I have given you what you need. You will know when to use it
I shook my head and clenched my fists, knuckles whitening and nails digging into my already red raw palms. I hunched down, curling my head into my chest, my face reddening as frustration swept off me like waves of molten lava.
Then it happened.
I knew what to do.
I pushed Matt to the side and identified a panel on the wall, hidden behind a notice with various instructions and warnings for the cabin crew to give during announcements. It was flush to the wall but there was a recessed button, not clearly marked. I stabbed it and the panel sprung open. Inside was a simple red handle, a door release.
I closed my eyes and pulled the handle. There was a click and the door popped opened an inch and then blew open as if a bomb had gone off in the cockpit. Matt and I pressed ourselves against the side as the door slammed into the wall. A glance into the cockpit showed that the window in front of the pilot was smashed, every warning light seemed to be on red and sirens were howling. The sea was visible, sun glistening on white-topped waves, maybe a few thousand feet below.
I forced my way into the cockpit, the gale force winds making me lean forward at an
acute angle. The pilot turned and his eyes were blank and emotionless. He pushed the yoke left and the plane surged and tipped and Matt and I were thrown sideways. I crashed into one of the empty jump seats and Matt vanished out of sight, tumbling into the space behind the door.
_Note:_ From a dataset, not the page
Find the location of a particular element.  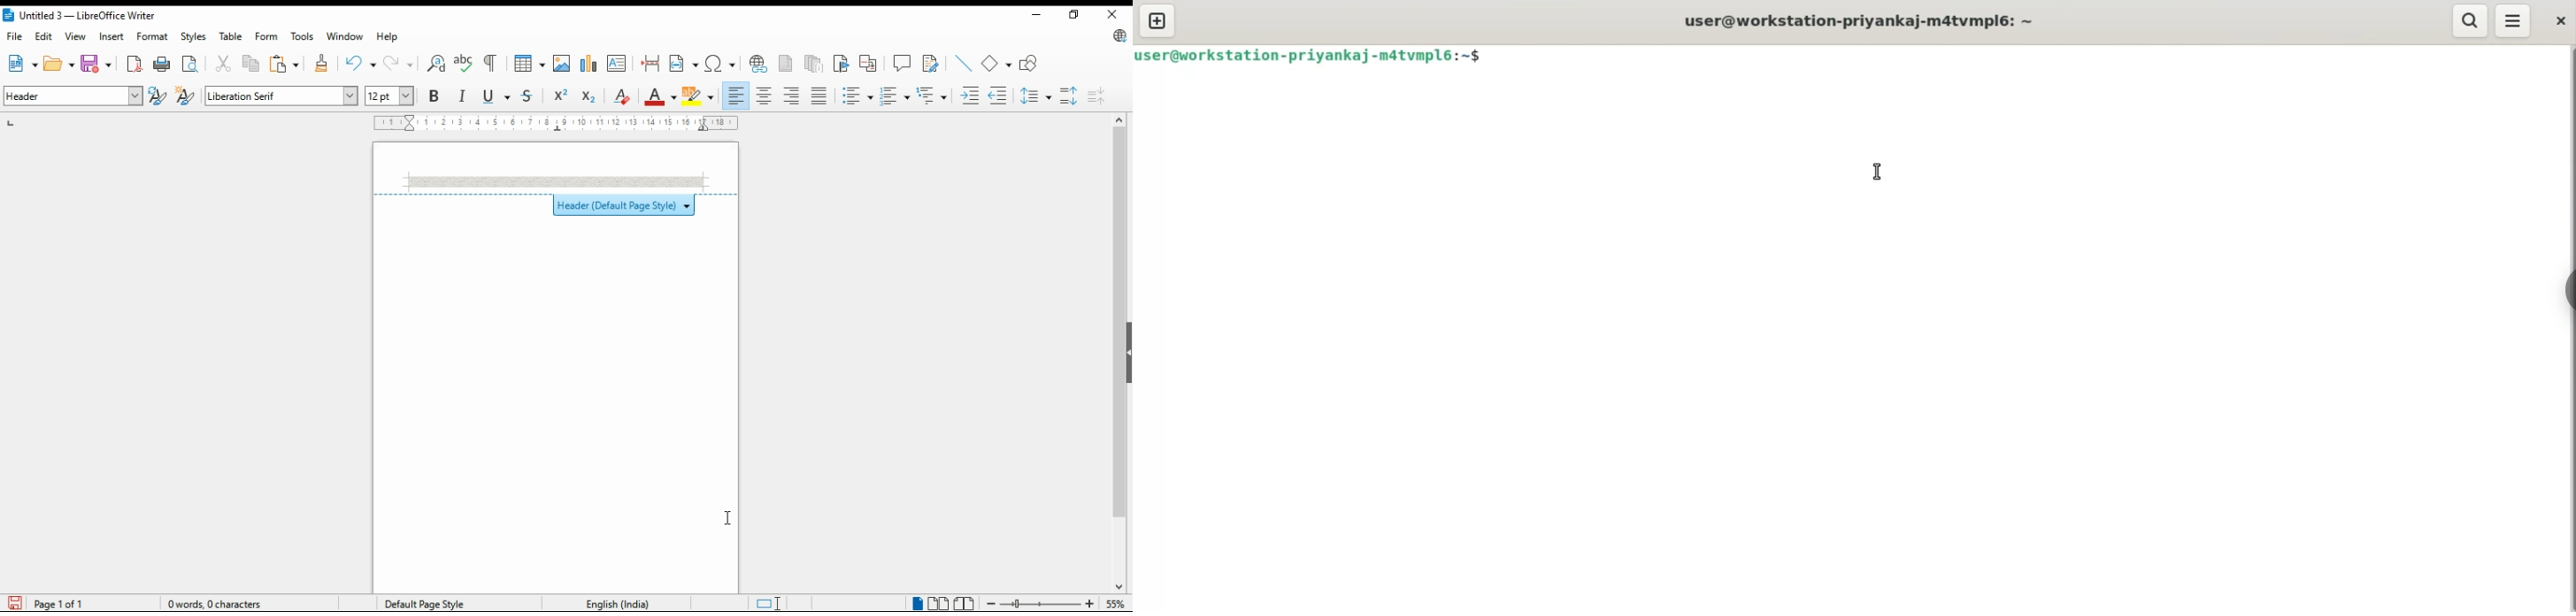

window is located at coordinates (345, 36).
The other pilot, belted into the left-hand seat, flopped side to side like he was boneless, unconscious, or dead – I couldn’t tell. His head impacted the window, leaving a smear of blood on the glass.
I knew I had to get to the controls, but I had no idea how to fly an airplane. The flight deck was all multifunction lights and electronic switches and there were two head-up displays, like in fighter jets.
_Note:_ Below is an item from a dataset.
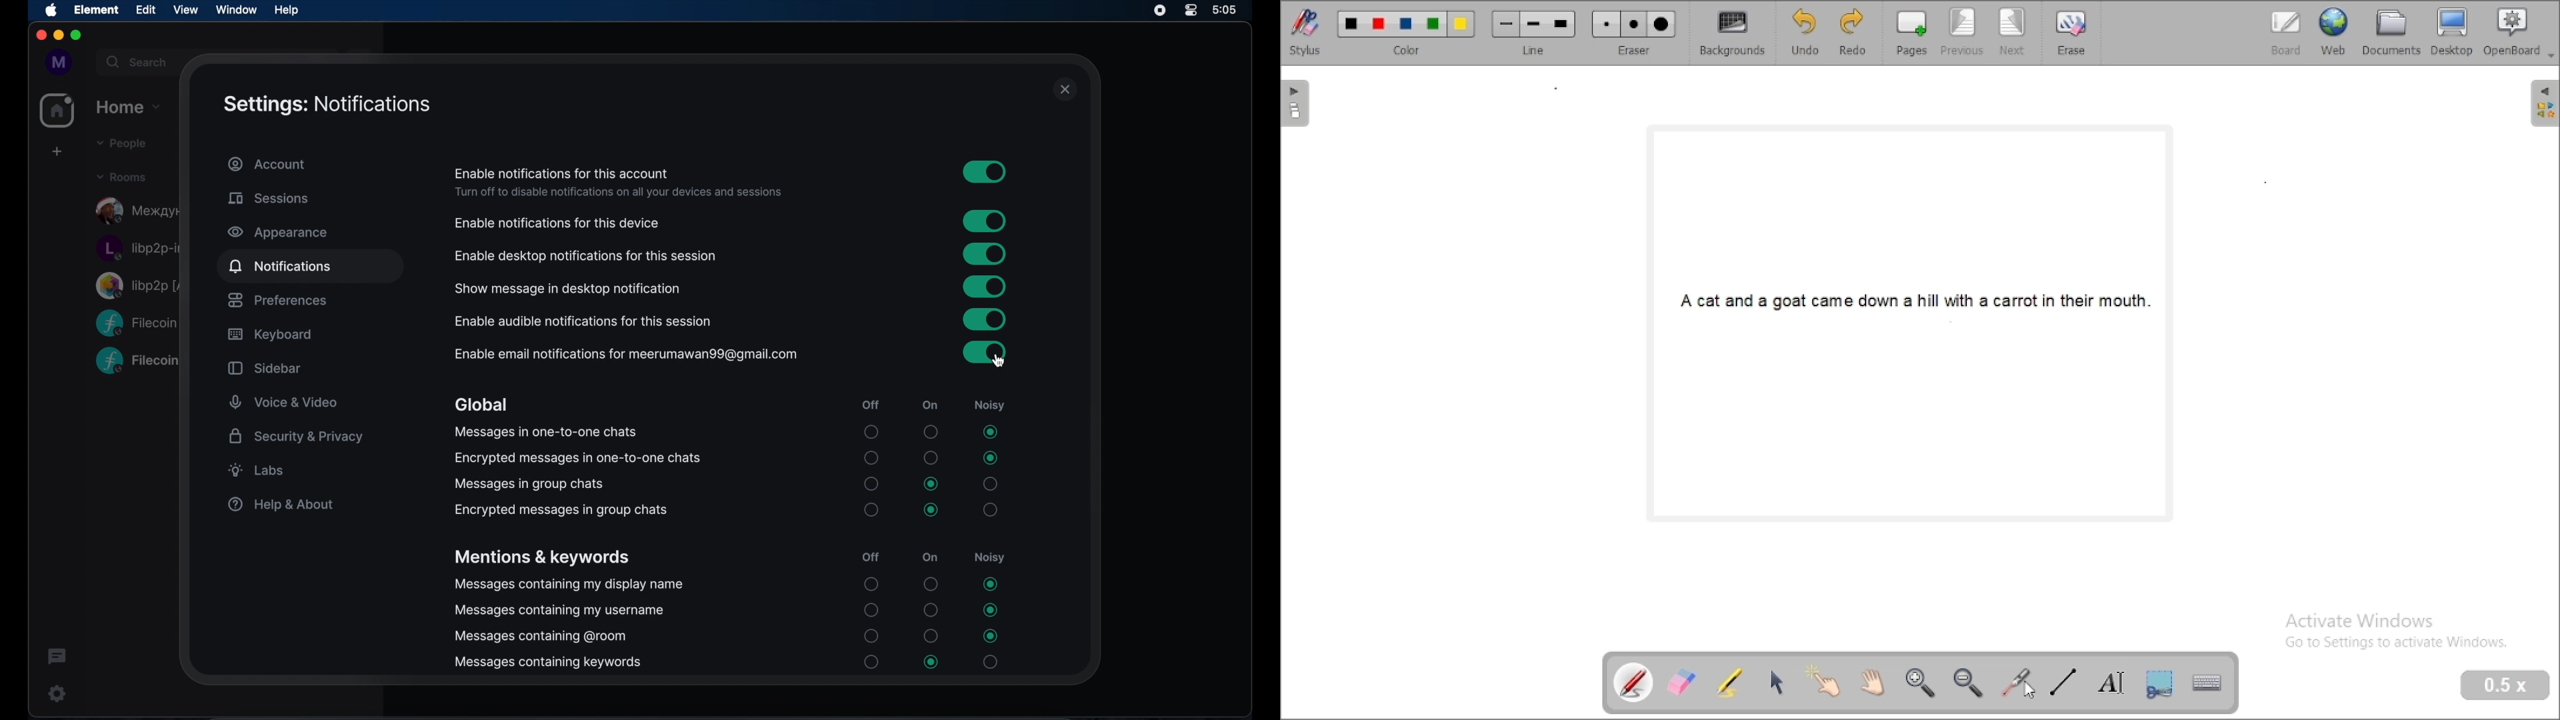 Image resolution: width=2576 pixels, height=728 pixels. I want to click on sidebar settings, so click(2543, 104).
Then, as if I’d requested it online, the information was there in my head. The controls of the 787 were tagged and familiar to me, as if I’d flown it all my life. I knew where everything was. I understood aviation lingo. The autopilot controls, primary flight display, navigation display, engine identification, crew alerting system and flight management system control unit.
I just had to get the no-longer-human pilot out of the way.
As I weighed up my options, Matt pushed past me and launched himself at the pilot, fists swinging and pummeling. The pilot started to fight back, his face still unnervingly devoid of emotion. I ducked under the swinging arms and leaned over the co-pilot to release his seat belt. I grabbed him under the arms, heaved him out of his seat and pulled him over the long central pillar onto the floor. I was about to jump into his seat when Matt was thrown onto me as the airplane jerked to starboard and the nose pulled up. We both tumbled and crashed into the wall, the back of my head hitting a bank of switches. Matt’s face was even more battered and bloody and he now had long scratches down his cheek. He wiped his face with his sleeve and attempted to get up but the pilot was already starting to push the yoke forward: the computer was screaming “PULL UP, PULL UP.”
Matt stared at me with eyes like saucers, and I could sense the terror radiating from him.
“I’m sorry,” he said, tears welling up.